From the entries that follow, copy every line with the word "Dadashev".

** Opening Task material block **

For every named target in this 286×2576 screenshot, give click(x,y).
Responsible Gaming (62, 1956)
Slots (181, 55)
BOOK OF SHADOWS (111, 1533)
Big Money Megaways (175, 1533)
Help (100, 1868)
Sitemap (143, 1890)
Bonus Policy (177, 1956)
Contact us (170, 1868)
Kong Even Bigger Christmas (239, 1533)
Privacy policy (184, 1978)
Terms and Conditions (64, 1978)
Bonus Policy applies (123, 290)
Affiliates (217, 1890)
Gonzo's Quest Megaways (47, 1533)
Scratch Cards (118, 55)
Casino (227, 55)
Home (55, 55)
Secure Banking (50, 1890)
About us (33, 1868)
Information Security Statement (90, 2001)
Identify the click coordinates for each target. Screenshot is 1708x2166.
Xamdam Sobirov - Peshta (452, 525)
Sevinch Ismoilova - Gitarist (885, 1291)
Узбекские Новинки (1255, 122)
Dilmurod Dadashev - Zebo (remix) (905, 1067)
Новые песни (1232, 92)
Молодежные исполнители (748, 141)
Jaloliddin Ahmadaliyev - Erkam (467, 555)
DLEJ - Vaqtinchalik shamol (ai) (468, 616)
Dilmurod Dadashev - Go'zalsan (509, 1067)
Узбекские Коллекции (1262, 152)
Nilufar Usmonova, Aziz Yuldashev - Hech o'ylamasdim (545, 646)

** Closing Task material block **

Expected answer
Dilmurod Dadashev - Zebo (remix) (905, 1067)
Dilmurod Dadashev - Go'zalsan (509, 1067)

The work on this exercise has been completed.